TASK STATEMENT - Looking only at the lines below that contain "question", give the number of them and no other text.

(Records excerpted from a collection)
▼

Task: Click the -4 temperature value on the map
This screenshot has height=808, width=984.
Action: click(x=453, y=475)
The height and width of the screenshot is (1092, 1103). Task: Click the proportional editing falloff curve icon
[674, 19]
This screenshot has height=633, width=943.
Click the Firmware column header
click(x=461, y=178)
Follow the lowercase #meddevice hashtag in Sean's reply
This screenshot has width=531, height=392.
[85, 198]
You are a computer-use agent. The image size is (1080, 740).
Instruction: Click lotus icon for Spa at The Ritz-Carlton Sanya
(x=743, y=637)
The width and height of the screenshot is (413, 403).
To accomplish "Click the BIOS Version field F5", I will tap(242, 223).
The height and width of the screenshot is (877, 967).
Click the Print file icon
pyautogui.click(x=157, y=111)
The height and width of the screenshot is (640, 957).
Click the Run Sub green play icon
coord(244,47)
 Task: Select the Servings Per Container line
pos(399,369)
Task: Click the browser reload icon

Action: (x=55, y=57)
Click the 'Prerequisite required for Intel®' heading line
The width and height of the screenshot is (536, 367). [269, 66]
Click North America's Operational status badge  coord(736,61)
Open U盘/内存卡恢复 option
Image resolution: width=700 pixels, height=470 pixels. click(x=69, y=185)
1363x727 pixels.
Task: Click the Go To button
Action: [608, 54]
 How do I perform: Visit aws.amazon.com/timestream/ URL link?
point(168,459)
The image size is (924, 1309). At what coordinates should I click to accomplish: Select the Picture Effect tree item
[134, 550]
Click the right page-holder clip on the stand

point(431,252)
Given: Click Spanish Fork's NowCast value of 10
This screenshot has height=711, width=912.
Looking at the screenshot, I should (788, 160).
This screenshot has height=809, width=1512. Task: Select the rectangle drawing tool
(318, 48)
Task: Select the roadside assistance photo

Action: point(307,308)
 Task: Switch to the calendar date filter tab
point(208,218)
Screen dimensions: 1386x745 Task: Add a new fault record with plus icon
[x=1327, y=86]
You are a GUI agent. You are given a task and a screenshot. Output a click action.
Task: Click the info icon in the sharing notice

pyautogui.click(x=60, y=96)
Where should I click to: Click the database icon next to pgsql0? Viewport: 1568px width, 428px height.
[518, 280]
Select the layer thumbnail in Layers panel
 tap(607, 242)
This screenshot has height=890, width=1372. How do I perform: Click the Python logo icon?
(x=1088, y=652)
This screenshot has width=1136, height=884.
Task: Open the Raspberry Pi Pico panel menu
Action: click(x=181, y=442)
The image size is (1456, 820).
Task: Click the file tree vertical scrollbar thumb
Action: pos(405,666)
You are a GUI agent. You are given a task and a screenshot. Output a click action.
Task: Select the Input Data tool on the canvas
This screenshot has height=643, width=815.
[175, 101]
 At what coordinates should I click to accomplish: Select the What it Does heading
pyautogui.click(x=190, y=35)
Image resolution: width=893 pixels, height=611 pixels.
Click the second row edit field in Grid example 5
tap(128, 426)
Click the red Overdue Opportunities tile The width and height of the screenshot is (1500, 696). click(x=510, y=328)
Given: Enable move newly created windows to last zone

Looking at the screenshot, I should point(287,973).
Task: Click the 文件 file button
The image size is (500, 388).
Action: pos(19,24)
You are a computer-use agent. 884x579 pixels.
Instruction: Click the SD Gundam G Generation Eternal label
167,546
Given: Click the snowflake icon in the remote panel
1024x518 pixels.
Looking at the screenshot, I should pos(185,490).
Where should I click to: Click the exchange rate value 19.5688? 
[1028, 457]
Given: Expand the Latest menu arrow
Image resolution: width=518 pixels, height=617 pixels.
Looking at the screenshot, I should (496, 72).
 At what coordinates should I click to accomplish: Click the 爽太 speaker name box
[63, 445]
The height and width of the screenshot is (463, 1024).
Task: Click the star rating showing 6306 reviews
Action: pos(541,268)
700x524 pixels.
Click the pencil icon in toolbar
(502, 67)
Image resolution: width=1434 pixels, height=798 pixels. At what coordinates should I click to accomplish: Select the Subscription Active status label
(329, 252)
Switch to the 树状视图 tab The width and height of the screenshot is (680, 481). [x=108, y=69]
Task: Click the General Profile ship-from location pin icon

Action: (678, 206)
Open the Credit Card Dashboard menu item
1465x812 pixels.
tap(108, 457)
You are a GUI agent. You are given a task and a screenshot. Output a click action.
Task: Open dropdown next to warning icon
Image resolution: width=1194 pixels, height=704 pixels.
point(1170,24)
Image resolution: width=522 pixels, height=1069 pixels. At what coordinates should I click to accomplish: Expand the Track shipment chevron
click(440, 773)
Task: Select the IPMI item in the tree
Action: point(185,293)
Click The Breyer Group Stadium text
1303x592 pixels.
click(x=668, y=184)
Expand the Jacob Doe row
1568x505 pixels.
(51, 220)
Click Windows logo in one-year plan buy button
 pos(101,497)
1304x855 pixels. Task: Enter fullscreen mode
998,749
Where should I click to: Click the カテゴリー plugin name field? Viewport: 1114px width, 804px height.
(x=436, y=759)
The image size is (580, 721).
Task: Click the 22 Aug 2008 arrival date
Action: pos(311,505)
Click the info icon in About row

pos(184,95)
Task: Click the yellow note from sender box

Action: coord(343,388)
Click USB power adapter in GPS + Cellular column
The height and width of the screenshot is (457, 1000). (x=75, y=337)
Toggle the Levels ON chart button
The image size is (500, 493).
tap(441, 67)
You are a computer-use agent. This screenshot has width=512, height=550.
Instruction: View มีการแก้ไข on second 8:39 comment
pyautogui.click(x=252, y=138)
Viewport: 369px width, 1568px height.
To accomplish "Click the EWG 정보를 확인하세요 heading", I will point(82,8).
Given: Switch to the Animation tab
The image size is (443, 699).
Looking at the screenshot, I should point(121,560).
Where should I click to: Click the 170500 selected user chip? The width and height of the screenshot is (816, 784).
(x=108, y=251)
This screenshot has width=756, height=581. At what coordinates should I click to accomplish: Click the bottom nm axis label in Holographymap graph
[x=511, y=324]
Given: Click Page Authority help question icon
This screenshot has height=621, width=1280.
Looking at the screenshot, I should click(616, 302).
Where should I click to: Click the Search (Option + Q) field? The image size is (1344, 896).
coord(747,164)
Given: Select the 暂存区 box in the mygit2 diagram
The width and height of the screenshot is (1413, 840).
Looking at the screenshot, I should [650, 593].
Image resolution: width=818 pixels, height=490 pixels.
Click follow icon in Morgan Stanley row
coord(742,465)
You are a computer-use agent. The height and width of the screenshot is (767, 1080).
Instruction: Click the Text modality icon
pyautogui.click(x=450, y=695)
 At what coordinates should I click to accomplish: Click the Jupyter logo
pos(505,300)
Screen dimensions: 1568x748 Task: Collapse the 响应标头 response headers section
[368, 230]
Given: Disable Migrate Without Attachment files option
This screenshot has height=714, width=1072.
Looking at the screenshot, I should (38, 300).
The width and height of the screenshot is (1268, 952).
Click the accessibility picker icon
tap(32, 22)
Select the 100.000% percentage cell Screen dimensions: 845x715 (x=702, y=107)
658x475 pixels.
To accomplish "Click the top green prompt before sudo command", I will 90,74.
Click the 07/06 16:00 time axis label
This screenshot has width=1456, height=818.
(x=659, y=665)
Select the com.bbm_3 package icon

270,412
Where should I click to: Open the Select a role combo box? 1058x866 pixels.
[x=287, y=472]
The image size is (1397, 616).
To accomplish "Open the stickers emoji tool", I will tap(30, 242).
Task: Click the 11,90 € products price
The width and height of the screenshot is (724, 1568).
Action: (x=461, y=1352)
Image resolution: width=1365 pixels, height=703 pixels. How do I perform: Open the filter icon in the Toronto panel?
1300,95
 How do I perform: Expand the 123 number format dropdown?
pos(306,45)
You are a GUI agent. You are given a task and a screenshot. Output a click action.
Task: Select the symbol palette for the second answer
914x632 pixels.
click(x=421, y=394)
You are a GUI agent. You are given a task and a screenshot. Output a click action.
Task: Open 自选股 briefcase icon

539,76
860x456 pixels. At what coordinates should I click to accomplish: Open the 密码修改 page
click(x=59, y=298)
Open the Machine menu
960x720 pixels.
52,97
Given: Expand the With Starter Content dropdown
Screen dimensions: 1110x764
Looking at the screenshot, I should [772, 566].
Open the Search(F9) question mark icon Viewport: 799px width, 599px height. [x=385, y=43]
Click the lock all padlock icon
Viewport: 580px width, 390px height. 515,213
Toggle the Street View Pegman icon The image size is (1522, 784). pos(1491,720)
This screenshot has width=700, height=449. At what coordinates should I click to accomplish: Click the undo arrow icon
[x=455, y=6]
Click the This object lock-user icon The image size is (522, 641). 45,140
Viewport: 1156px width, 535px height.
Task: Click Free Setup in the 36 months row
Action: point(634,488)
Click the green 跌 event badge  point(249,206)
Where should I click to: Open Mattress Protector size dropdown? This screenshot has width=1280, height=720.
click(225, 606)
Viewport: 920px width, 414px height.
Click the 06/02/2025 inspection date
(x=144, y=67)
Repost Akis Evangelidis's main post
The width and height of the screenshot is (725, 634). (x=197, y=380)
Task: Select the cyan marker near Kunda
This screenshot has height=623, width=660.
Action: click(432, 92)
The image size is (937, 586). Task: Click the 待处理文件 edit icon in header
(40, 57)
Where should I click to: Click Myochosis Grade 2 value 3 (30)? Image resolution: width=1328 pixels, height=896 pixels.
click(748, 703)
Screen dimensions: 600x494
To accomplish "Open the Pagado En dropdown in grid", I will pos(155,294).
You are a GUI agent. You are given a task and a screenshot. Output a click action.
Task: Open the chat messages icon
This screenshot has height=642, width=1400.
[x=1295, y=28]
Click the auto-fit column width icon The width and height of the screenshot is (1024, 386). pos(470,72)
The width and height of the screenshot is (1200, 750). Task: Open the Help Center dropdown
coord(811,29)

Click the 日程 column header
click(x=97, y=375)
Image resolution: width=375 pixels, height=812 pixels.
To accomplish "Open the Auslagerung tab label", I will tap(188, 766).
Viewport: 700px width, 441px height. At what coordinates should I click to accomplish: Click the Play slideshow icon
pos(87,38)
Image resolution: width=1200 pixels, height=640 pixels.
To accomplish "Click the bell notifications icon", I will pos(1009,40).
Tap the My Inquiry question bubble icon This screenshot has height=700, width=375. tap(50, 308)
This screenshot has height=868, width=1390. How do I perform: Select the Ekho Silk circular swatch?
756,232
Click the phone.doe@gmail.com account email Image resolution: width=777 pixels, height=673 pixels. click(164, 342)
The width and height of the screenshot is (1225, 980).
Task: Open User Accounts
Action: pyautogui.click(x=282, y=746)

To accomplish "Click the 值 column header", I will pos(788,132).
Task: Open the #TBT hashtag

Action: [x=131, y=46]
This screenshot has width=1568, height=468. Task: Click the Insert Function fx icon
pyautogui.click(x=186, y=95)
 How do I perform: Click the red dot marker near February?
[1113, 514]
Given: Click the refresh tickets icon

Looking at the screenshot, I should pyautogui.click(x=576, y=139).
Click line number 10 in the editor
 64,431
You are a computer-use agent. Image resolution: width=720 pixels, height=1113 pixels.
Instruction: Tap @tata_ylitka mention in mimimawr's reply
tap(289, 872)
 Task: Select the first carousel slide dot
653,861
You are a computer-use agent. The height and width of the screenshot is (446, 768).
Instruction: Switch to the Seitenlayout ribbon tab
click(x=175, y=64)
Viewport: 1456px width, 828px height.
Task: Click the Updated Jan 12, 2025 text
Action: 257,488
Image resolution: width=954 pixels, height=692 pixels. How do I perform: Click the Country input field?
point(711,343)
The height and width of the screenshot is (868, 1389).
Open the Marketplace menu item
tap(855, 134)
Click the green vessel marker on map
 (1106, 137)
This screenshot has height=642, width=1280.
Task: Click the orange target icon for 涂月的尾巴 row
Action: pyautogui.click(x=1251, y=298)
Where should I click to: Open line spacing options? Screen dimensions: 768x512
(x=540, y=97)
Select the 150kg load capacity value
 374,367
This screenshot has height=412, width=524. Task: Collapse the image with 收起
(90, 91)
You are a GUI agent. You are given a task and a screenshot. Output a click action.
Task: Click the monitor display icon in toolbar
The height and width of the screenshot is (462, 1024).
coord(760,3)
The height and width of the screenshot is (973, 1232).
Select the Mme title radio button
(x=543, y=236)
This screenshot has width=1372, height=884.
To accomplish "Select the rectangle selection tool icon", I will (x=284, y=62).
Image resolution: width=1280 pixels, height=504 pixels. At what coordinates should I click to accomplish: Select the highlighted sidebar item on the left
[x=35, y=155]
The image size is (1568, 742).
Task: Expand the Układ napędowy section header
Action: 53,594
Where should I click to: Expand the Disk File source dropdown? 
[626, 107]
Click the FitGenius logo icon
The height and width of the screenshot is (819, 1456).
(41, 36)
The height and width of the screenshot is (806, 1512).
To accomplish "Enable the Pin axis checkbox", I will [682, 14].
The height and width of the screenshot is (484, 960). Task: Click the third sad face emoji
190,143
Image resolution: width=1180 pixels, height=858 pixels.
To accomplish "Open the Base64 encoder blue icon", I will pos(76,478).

▲

RESULT - 3